As the prototype Harrison airliner nears completion, Logan trains in a flight simulator but the sound of the raring engines causes him to panic. He tries to resign but Randall refuses to accept his resignation, assigning him to be Ted's co-pilot. Company president Burton (Carleton Young) wants Logan to be fired as he is too controversial but Randall refuses.

The night before the maiden flight, at the local restaurant, Logan is greeted by "Logan's Loonies," his old squadron from the war. His former friend, Steve Henley Joe Turkel can not forget what he called "ditching the fight" in Korea and starts a fight. Logan is shaken and is not sure he will be able to go through with the flight.

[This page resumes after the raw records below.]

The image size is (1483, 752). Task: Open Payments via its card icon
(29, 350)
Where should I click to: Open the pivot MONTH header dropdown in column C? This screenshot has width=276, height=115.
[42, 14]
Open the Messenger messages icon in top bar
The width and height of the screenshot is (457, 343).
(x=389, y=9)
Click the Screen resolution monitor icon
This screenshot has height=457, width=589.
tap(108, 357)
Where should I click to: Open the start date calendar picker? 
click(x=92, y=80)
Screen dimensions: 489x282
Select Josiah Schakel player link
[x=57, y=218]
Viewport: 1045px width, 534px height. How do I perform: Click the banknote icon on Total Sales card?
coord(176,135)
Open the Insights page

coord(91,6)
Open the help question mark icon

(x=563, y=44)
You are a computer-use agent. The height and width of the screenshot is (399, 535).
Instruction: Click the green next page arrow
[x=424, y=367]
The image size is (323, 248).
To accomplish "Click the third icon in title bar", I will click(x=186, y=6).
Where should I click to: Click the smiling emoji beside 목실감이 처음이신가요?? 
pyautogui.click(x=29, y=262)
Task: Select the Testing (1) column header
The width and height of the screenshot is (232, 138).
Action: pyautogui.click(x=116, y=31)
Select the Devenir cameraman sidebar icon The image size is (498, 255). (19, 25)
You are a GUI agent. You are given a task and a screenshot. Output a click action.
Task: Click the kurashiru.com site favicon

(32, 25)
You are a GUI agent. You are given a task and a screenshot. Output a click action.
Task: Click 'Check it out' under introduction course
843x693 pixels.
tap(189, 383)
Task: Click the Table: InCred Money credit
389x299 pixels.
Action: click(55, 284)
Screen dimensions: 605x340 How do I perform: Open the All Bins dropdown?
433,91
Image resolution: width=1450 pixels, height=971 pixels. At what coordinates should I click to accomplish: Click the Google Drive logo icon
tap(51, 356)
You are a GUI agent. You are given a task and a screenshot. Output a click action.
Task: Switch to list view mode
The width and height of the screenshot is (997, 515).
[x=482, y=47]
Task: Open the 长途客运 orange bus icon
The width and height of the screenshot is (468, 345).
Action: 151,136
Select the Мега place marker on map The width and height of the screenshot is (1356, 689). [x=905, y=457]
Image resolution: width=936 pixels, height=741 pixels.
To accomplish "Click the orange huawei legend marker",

On the day of the test flight, Randall orders Logan to take the controls from Ted, telling him that "Logan's Loonies" saved his son's life in Korea, and he feels bound to give him a second chance. Encouraged by Randall, Logan confidently takes the controls and safely lands the aircraft.

==Cast==

- Steve Brodie as James Logan
- Lyn Thomas as Joyce Matthews
- Mark Dana as Ted Wallack
- John Doucette as Randall
- Jean Carson as Jean Carter
- Carleton Young as Burton
- Joe Turkel as Steve Henley (as Joseph Turkel)
- I. Stanford Jolley as Bartender
- Gloria Moreland as B-Girl
- Vikki Dougan as Blonde
- B.B. Hughes as Stripper
- Walter Maslow as Joe

==Production==
Originally director Gene Fowler, Jr. intended to collaborate with Louis Vittes on the screenplay. Principal photography on Here Come the Jets started on January 19, 1959. Additional filming took place from mid-late February 1959. As a B film, a great deal of reliance was on stock footage of the new Boeing 707 airliner.

==Reception==
The film was released in June 1959.

==Bibliography==
- Paris, Michael. From the Wright Brothers to Top Gun: Aviation, Nationalism, and Popular Cinema. Manchester, UK: Manchester University Press, 1995. ISBN 9780719040733.
- Pendo, Stephen. Aviation in the Cinema. Lanham, Maryland: Scarecrow Press, 1985. ISBN 0810817462.